▶ PROMPT: An exact copy of the listing below is the answer, with the pictures removed.
:: INPUT MATERIAL
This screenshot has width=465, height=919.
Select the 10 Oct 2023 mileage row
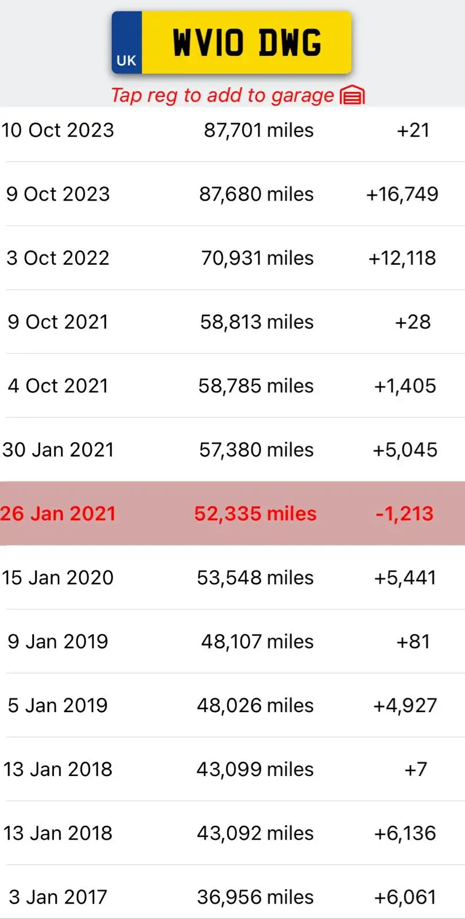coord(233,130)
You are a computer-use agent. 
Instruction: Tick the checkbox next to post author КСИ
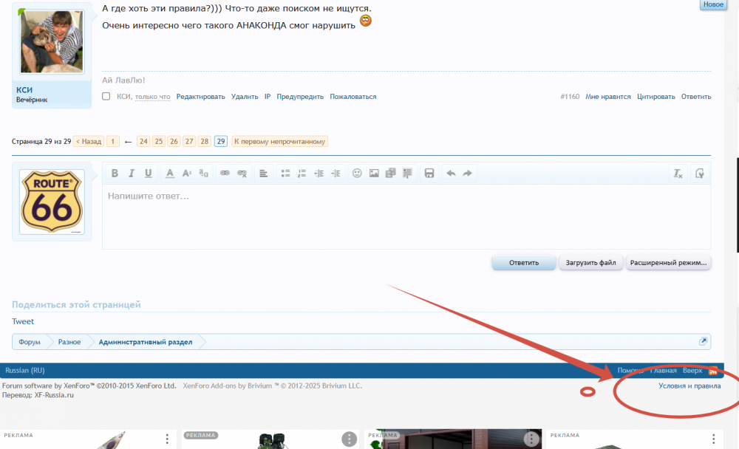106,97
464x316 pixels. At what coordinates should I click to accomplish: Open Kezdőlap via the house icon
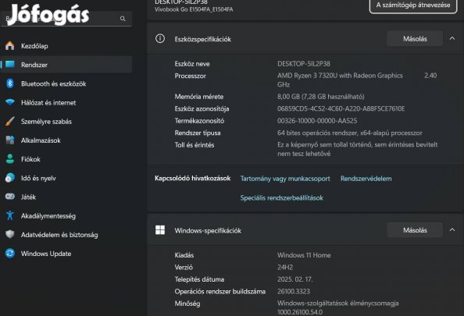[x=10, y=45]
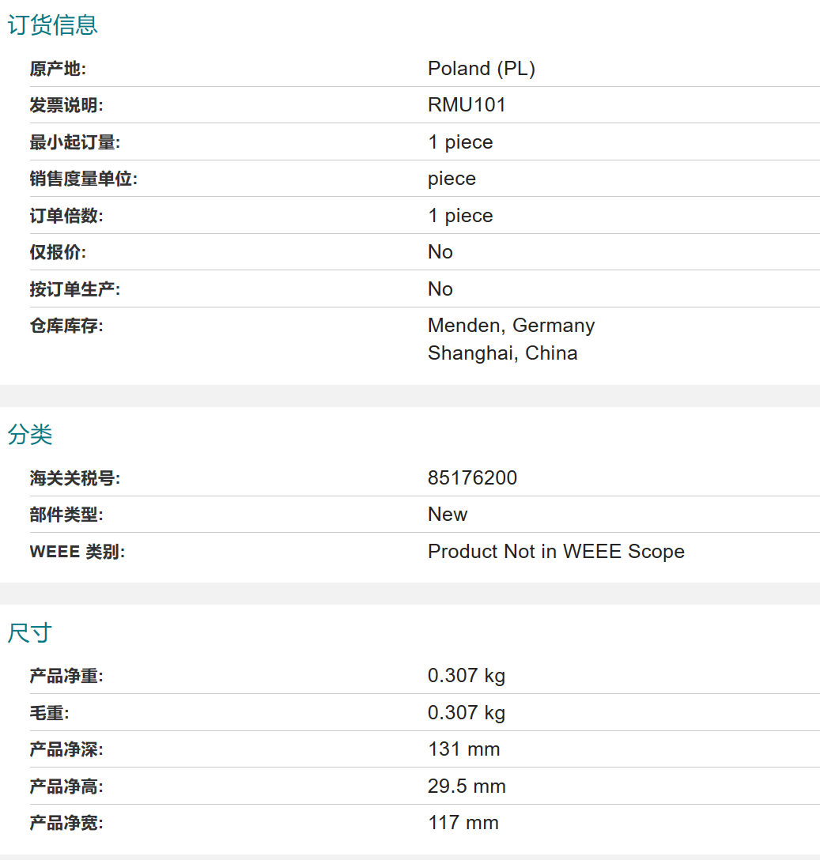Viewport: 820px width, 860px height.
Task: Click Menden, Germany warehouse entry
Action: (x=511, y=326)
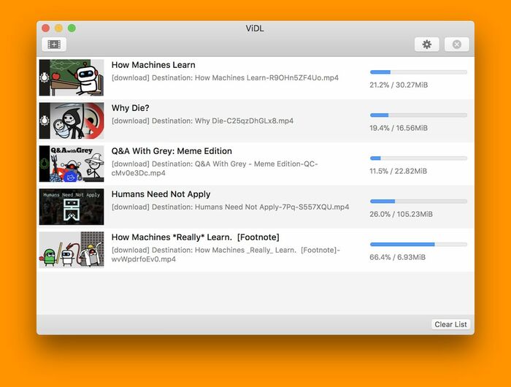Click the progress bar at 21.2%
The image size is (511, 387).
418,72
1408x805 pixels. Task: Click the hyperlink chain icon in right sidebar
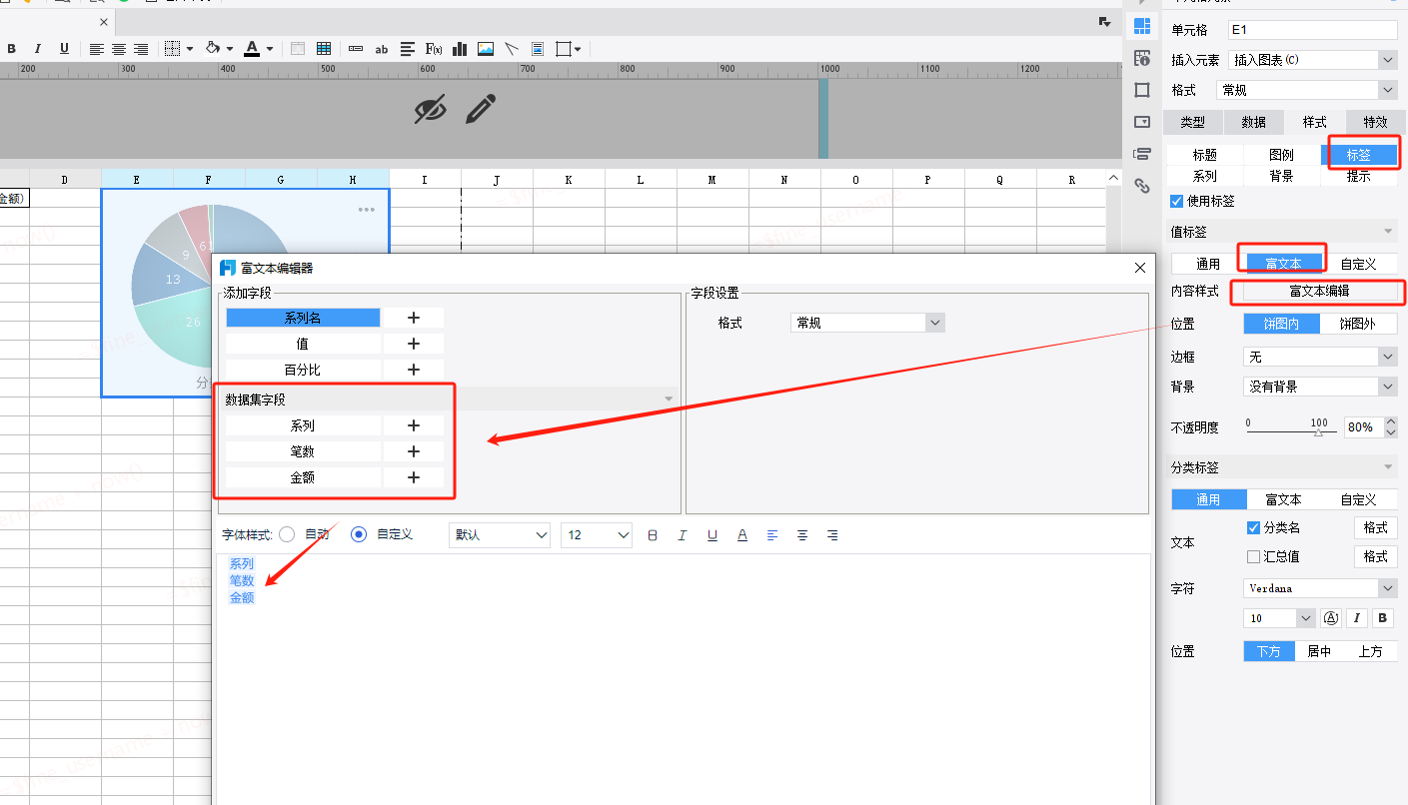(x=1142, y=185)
::::
▶ ANSWER SECTION:
This screenshot has width=465, height=919.
Select the 10 Oct 2023 mileage row
coord(233,130)
You are a computer-use agent. 
Instruction: Tick the checkbox next to post author КСИ
106,97
464x316 pixels. At what coordinates should I click to accomplish: Open Kezdőlap via the house icon
[x=10, y=45]
Viewport: 820px width, 860px height.
Task: Click Menden, Germany warehouse entry
Action: (x=511, y=326)
Click the progress bar at 21.2%
The image size is (511, 387).
418,72
1408x805 pixels. Task: Click the hyperlink chain icon in right sidebar
(x=1142, y=185)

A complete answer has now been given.